* _Task item_
An exact transcription of every entry is required, with the images left out.
═══ Material for the task ═══
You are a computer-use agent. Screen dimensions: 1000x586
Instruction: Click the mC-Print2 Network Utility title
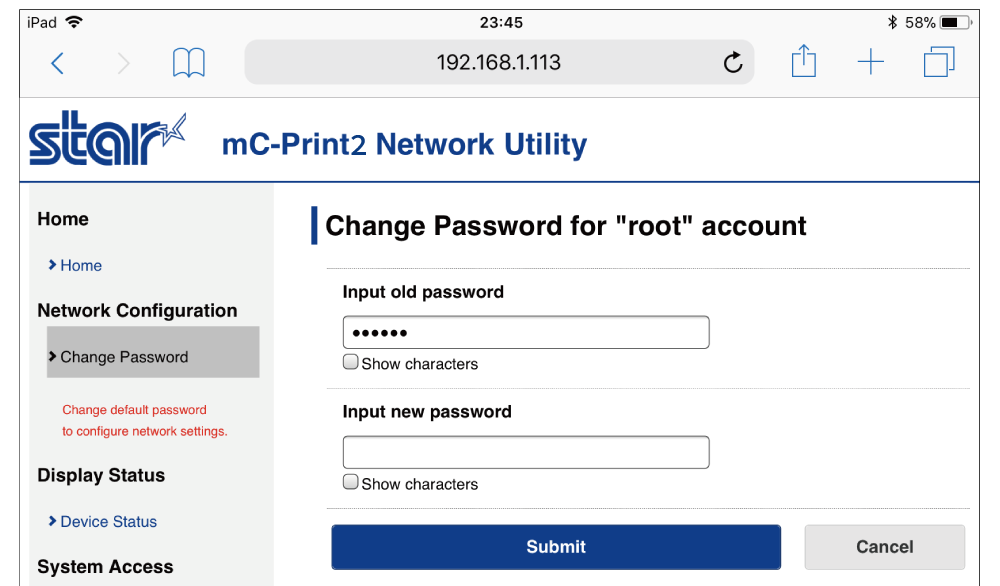[x=404, y=145]
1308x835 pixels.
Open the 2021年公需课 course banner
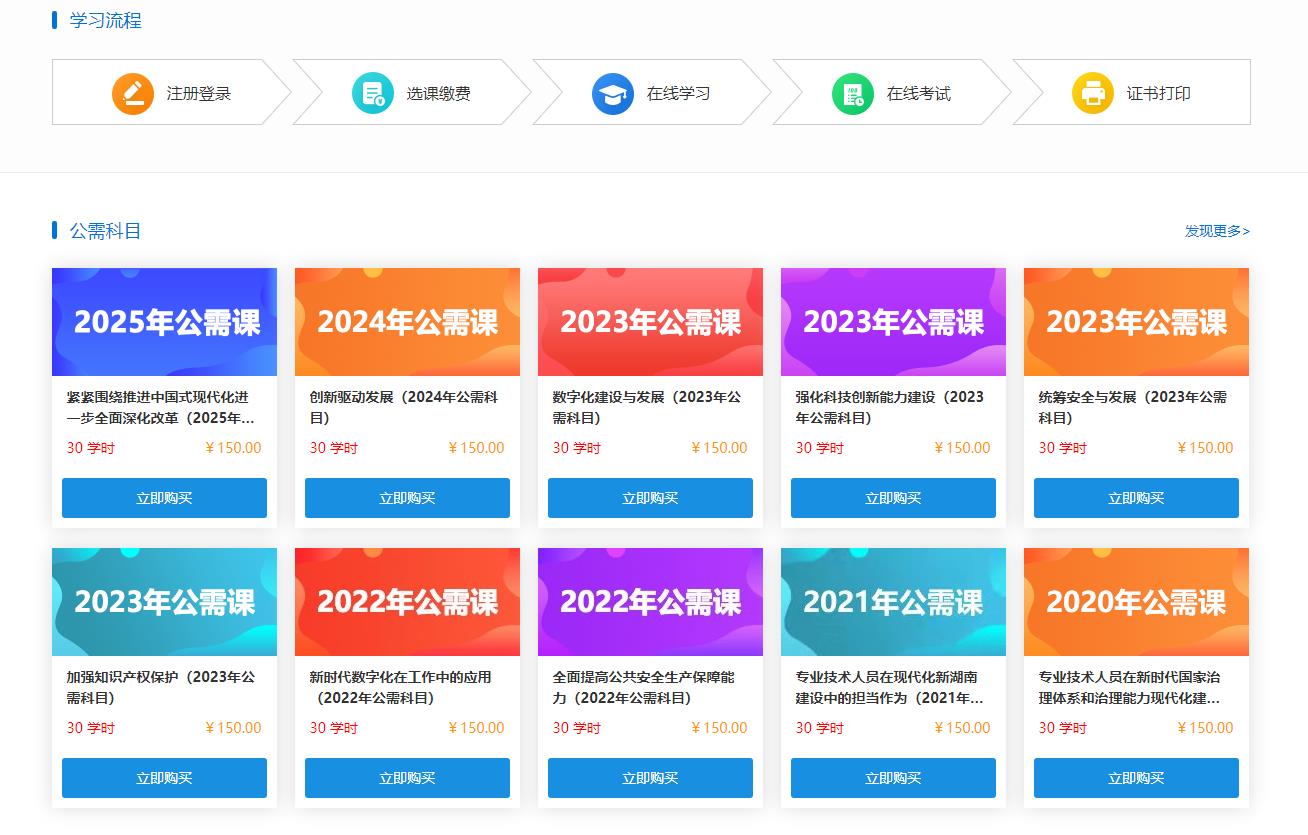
═══
* _Completed exercise_
You are a computer-use agent. Screen dimensions: 1000x586
Instruction: Click the mC-Print2 Network Utility title
[x=404, y=145]
1308x835 pixels.
Open the 2021年公需课 course banner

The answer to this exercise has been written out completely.